**PASSAGE PROVIDED**
There’s no denying the fact that a black student’s university experience is different from that of any other student. Not just in post-apartheid South Africa, but across the globe too. Granted, white students also face certain challenges, which cannot be trivialised. But from the day a black student registers in first year, they sign up to fight a system that was never created for their comfort and success. Even so, we pull through and graduate against the odds. Over and over again. And this is why we sing, laugh and cry when black students graduate. This is why we should never stop celebrating the success of black students, like the recent graduates below whose stories in particular have moved me.

For a black student, getting a degree is a tumultuous journey that feels like walking barefoot on scorching tar, while your white classmates appear to amble on next to you in comfy trainers. Whether you come from a low-income, middle-income or upper-middle income family, you still enter higher education institutions with the heavy load of inherited historical debt and an apartheid legacy which shifted the goalposts of success for black youths. You move into res with it, you carry it around campus with you in your satchel, and sometimes it even blocks your view in lecture theatres. It’s always there.

This is not to say we don’t make fond memories and learn valuable lessons in varsity, but every small victory comes with its own set of politics.

From racially biased lecturers/tutors, to anti-black university administration that financially excludes academically sound students, to having to drop out to take care of family after a bereavement, to literally dodging bullets on campus, the brown child still has to sweat harder for the same reward, or at least something resembling it.

Speaking of sweating harder for the same reward, I’m reminded of a small incident during my varsity days which both angered and amused me. I had a class buddy, as one usually does, to tag-team missed lectures and tutorials, and this one Monday we both happened to miss our tutorials. My buddy (who is white) missed the tutorial because she broke up with her boyfriend and I missed mine because of my severe dysmenorrhoea. Guess who was immediately granted an LOA (leave of absence) by the department and guess who had to fight?

via GIPHY

I’m not here to share the details of every injustice faced by every single student of colour at every university in this country, whether it be a molehill or a mountain – you’ve seen the stats for yourself and you’ve read the news. I’m here to reiterate why graduation season is a most auspicious occasion in our country especially: it’s a realisation and actualisation of our grandparents’ and parents’ dreams and hard work. Also, consider this an explanation of why our graduation looks are so important to us that our parents or guardians willingly buy us the best threads and inches for us get capped in – it’s because they know that getting a degree is ‘not child’s play‘ as they would so sternly say in the English they improved vicariously through us by paying for our education.

**WRITTEN TASK 1**
Reproduce the entries below verbatim, beginning at the line that contains "Where should I click to: Expand" and stopping after the line that contains "Click the 'add".

**DATA SUPPLIED**
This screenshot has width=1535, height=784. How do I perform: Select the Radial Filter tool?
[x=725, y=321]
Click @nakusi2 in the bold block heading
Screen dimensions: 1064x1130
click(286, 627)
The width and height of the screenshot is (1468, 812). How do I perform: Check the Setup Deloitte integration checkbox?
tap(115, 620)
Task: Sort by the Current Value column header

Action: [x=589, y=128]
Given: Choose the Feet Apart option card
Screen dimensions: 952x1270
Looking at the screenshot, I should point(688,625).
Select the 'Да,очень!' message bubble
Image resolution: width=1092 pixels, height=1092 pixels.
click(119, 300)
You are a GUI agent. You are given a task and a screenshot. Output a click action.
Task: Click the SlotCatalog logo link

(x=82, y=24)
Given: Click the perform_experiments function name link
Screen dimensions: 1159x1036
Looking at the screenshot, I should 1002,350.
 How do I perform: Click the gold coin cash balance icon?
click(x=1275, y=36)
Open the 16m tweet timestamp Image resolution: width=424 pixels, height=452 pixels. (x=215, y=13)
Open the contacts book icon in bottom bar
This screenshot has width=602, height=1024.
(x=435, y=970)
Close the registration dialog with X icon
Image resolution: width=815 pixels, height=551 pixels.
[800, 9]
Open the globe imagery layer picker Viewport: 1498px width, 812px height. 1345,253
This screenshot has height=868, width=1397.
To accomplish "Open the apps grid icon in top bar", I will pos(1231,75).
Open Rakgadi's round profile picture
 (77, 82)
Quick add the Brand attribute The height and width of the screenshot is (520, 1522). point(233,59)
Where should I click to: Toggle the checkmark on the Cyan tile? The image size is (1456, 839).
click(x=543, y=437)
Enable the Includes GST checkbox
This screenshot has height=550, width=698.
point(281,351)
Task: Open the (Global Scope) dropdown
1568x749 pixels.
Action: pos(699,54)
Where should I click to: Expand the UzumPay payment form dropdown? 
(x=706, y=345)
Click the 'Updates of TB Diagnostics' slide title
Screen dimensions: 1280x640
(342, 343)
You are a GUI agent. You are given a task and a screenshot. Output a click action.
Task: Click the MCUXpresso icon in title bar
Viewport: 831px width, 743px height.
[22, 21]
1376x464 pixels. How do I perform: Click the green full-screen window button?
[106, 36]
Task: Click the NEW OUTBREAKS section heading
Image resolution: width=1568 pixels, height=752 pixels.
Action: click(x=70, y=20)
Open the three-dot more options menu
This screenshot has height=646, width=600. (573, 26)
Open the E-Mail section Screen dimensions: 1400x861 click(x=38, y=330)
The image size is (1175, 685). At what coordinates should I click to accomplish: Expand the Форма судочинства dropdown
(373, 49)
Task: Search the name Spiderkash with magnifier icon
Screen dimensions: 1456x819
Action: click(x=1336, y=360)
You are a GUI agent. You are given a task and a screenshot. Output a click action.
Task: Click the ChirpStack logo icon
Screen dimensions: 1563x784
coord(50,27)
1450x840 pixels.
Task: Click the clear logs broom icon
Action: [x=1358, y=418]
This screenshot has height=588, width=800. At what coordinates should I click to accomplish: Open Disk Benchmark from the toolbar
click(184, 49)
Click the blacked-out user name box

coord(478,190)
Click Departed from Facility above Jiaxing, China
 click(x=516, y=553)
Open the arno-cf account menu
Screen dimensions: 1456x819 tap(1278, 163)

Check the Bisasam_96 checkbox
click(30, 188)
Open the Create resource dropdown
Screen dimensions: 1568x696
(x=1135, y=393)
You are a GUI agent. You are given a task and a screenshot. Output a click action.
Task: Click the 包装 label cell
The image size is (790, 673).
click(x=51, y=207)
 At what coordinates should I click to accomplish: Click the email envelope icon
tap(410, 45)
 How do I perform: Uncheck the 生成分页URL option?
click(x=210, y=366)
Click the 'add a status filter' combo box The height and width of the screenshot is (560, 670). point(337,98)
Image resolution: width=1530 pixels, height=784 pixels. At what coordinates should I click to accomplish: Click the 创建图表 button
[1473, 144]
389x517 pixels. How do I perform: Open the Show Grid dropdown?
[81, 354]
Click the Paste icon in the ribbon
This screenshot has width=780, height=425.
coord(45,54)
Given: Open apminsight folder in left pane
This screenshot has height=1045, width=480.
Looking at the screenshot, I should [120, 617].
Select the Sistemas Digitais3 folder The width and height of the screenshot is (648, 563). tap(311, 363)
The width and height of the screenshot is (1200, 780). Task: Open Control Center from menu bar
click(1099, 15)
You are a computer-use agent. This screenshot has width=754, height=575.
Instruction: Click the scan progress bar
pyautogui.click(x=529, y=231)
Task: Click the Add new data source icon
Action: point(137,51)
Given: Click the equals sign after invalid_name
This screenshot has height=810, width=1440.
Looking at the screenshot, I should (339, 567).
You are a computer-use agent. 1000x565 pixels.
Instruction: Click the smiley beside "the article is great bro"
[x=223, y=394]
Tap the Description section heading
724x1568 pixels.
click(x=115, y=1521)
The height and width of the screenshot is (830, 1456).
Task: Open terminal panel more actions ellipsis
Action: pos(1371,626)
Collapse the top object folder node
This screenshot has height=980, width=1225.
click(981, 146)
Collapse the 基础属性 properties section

**WRITTEN TASK 2**
From the essay on black students' university experience, write out the passage word for word, beginning at the words "For a black" and stopping after the words "It’s always there.".

**PROBLEM SOLUTION 1**
Where should I click to: Expand the UzumPay payment form dropdown? 
(x=706, y=345)
Click the 'Updates of TB Diagnostics' slide title
Screen dimensions: 1280x640
(342, 343)
You are a GUI agent. You are given a task and a screenshot. Output a click action.
Task: Click the MCUXpresso icon in title bar
Viewport: 831px width, 743px height.
[22, 21]
1376x464 pixels. How do I perform: Click the green full-screen window button?
[106, 36]
Task: Click the NEW OUTBREAKS section heading
Image resolution: width=1568 pixels, height=752 pixels.
Action: click(x=70, y=20)
Open the three-dot more options menu
This screenshot has height=646, width=600. (573, 26)
Open the E-Mail section Screen dimensions: 1400x861 click(x=38, y=330)
The image size is (1175, 685). At what coordinates should I click to accomplish: Expand the Форма судочинства dropdown
(373, 49)
Task: Search the name Spiderkash with magnifier icon
Screen dimensions: 1456x819
Action: click(x=1336, y=360)
You are a GUI agent. You are given a task and a screenshot. Output a click action.
Task: Click the ChirpStack logo icon
Screen dimensions: 1563x784
coord(50,27)
1450x840 pixels.
Task: Click the clear logs broom icon
Action: [x=1358, y=418]
This screenshot has height=588, width=800. At what coordinates should I click to accomplish: Open Disk Benchmark from the toolbar
click(184, 49)
Click the blacked-out user name box

coord(478,190)
Click Departed from Facility above Jiaxing, China
 click(x=516, y=553)
Open the arno-cf account menu
Screen dimensions: 1456x819 tap(1278, 163)

Check the Bisasam_96 checkbox
click(30, 188)
Open the Create resource dropdown
Screen dimensions: 1568x696
(x=1135, y=393)
You are a GUI agent. You are given a task and a screenshot. Output a click action.
Task: Click the 包装 label cell
The image size is (790, 673).
click(x=51, y=207)
 At what coordinates should I click to accomplish: Click the email envelope icon
tap(410, 45)
 How do I perform: Uncheck the 生成分页URL option?
click(x=210, y=366)
Click the 'add a status filter' combo box The height and width of the screenshot is (560, 670). point(337,98)

**PROBLEM SOLUTION 2**
For a black student, getting a degree is a tumultuous journey that feels like walking barefoot on scorching tar, while your white classmates appear to amble on next to you in comfy trainers. Whether you come from a low-income, middle-income or upper-middle income family, you still enter higher education institutions with the heavy load of inherited historical debt and an apartheid legacy which shifted the goalposts of success for black youths. You move into res with it, you carry it around campus with you in your satchel, and sometimes it even blocks your view in lecture theatres. It’s always there.